Des jouets et des ris balançoires où voiles
des jupes c’est l’épouse ascend jusqu’aux étoiles
et ses filles là-bas et fiancés s’égaillent
sous les arceaux diminuant et les venelles.
Or au crapaud dont la gueule d’ombre entre-bâille
un ventre inassouvi désir l’époux bataille
pour qu’entre à l’antre où point la fleur toute charnelle
soif une pièce d’or à ses ardeurs pareille.
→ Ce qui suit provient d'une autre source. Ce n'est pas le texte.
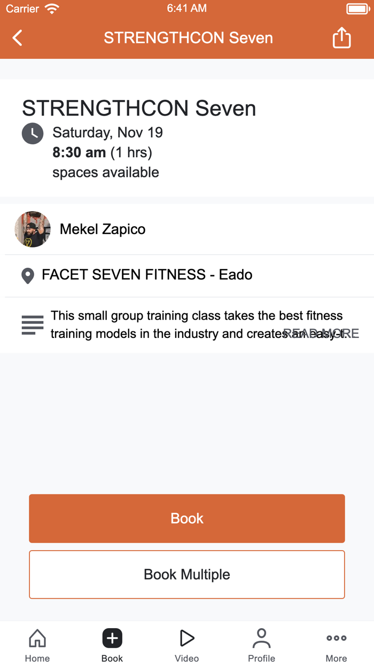
Task: Tap the back arrow to leave STRENGTHCON Seven
Action: click(x=16, y=37)
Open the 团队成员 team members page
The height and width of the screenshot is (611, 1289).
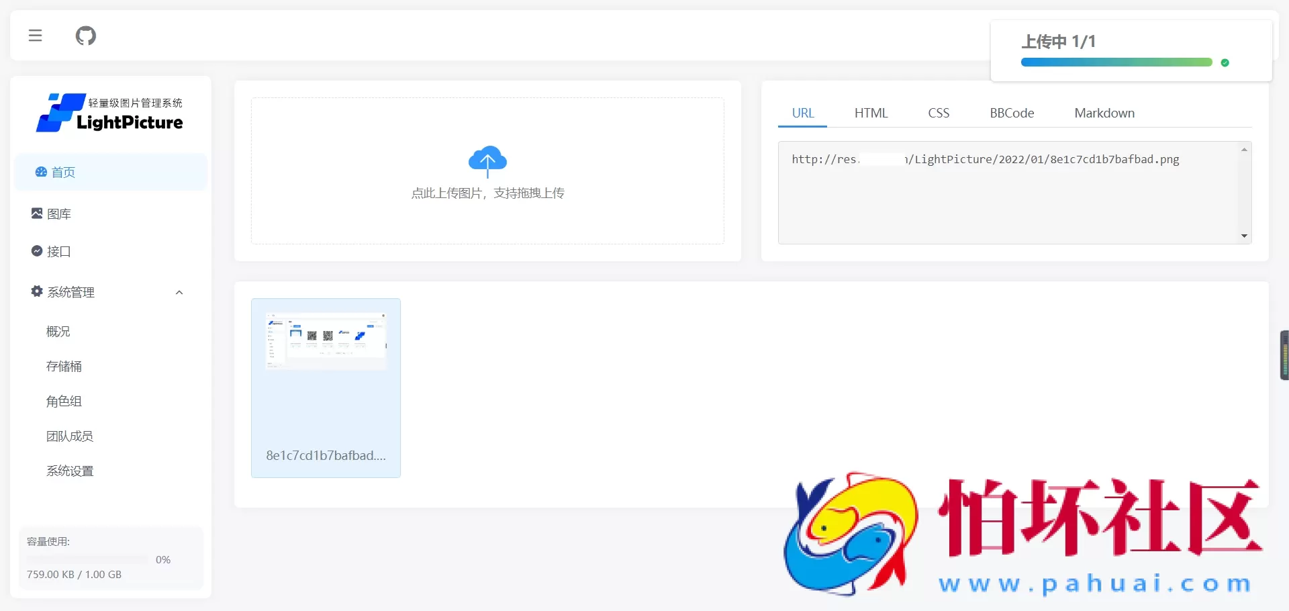pos(70,436)
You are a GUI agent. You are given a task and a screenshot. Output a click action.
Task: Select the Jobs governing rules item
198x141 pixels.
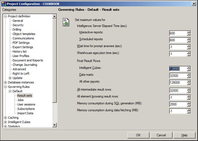coord(20,100)
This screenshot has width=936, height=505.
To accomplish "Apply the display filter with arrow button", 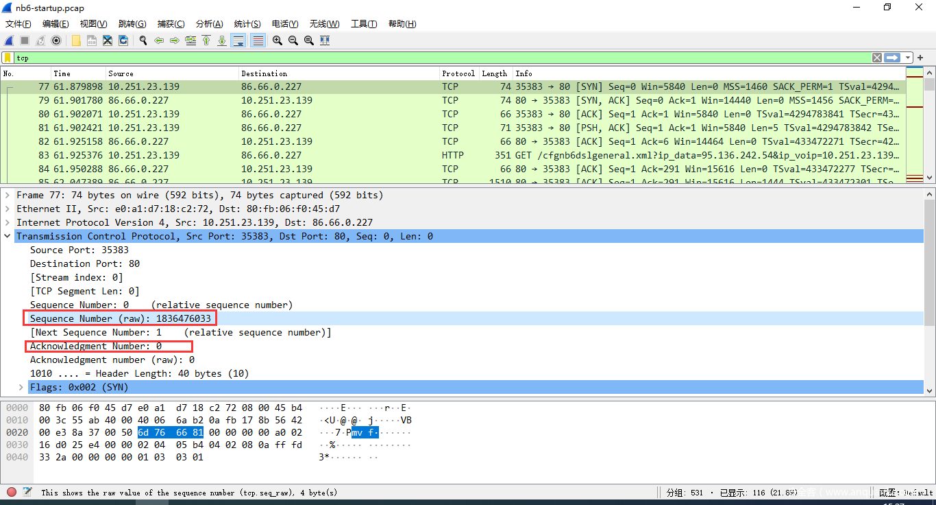I will [891, 58].
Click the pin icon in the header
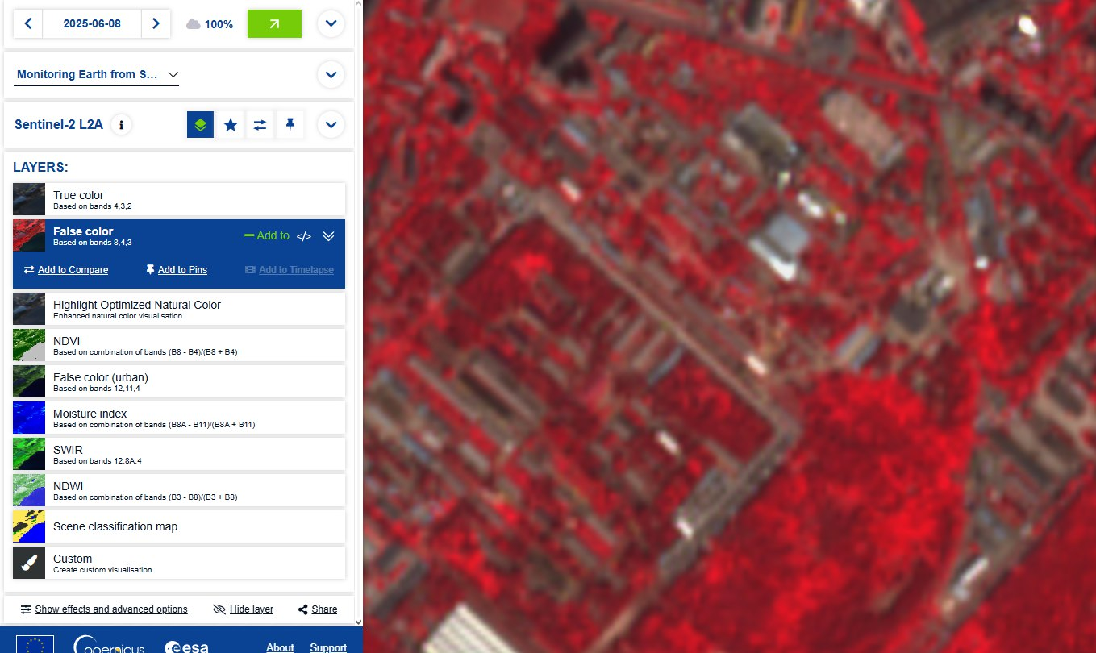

Et le soir c’est la rose au col fin des bouteilles
automne il se fait tard et frais près des futailles
câlin monte à la gorge ô lundis et conseille
l’assaut des trains chanteurs fleuris d’impériales
où tourne tour Eiffel et fleuve aux étincelles
Paris dont les feux dieux confondent les étoiles.
Veuvage
Je suis victime des liaisons.
Pourquoi, Dieu de Dieu, rattachai-je
la feuille à la branche et la note à l’arpège,
le cheval de cirque au manège,
et la cale du bateau à la calvitie du patron?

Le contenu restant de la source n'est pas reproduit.